• DATA RECORDS:

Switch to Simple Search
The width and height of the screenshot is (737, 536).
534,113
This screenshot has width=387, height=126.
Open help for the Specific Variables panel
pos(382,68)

• PROMPT: The line containing "This screenshot has width=387, height=126." marks the start. Reproduce it and all lines after it through the end of the listing, exactly and alone.

• RESULT FOR THIS EXERCISE:
This screenshot has width=387, height=126.
Open help for the Specific Variables panel
pos(382,68)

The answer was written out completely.